__Task prompt__: Look for the line that has "Given: Search in this conversation" in the material below; please repeat it and every line after it, exactly, up to and including the line that has "The height and", and nothing else.

__Given records__:
========================================

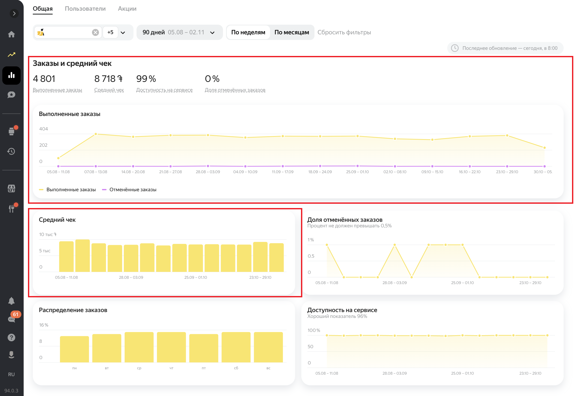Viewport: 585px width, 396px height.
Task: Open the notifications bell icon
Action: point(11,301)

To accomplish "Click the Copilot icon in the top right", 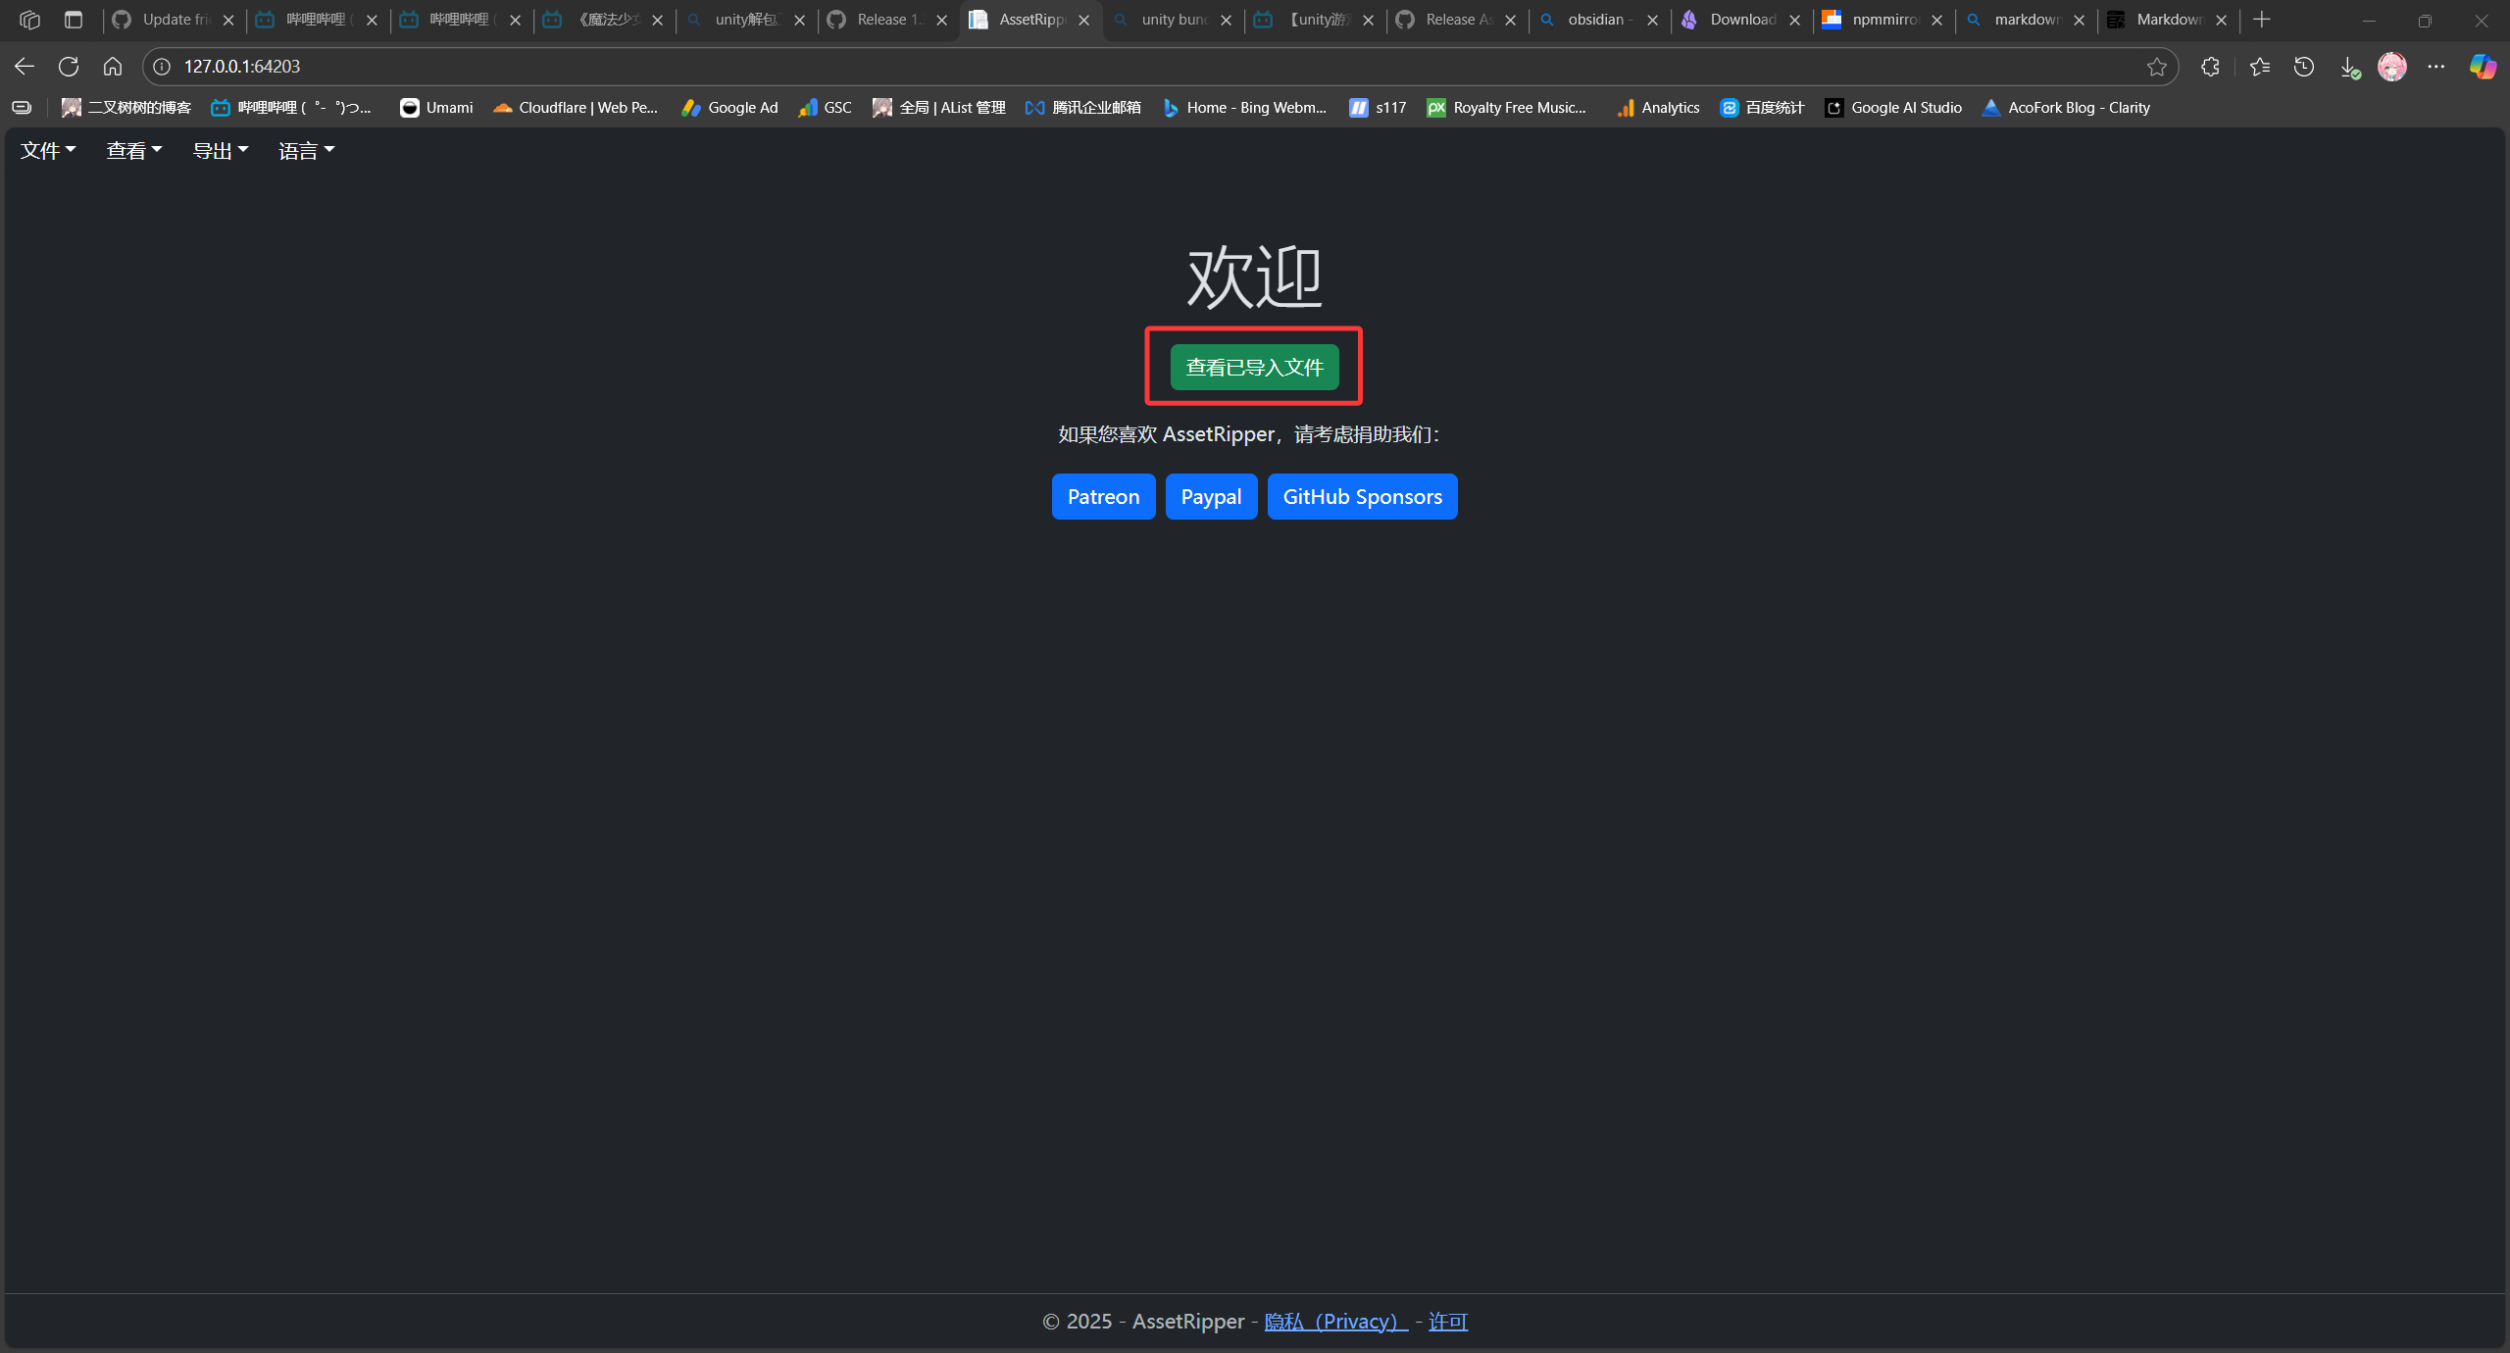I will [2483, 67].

========================================

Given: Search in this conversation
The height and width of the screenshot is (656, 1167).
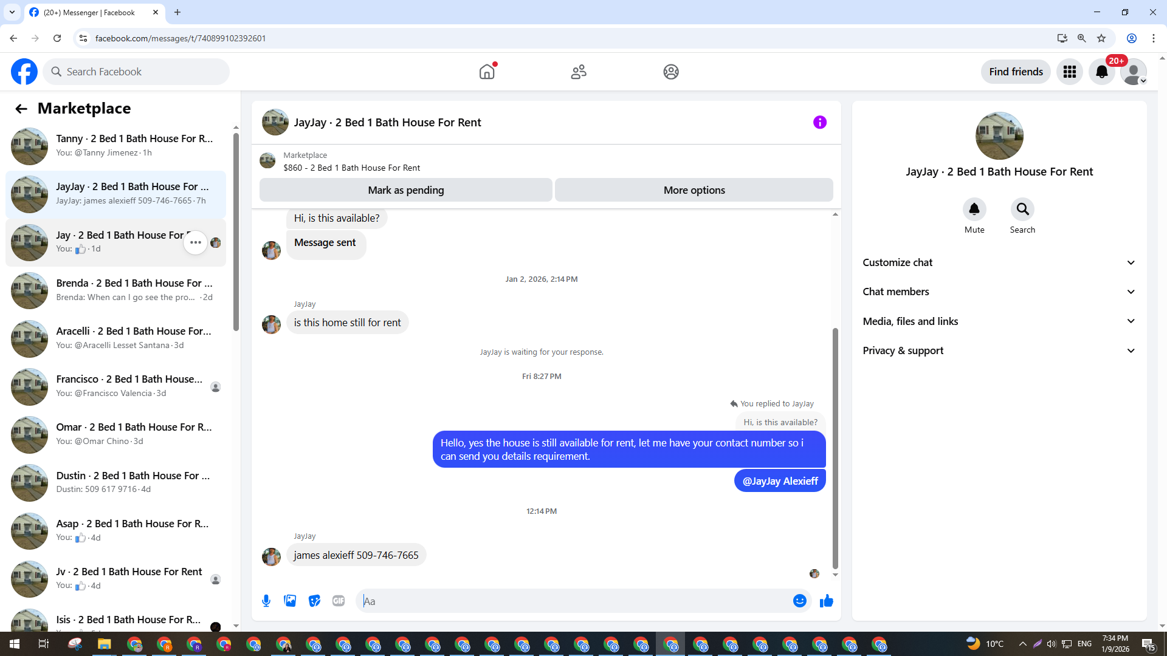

========================================

__Completed task__:
Given: Search in this conversation
The height and width of the screenshot is (656, 1167).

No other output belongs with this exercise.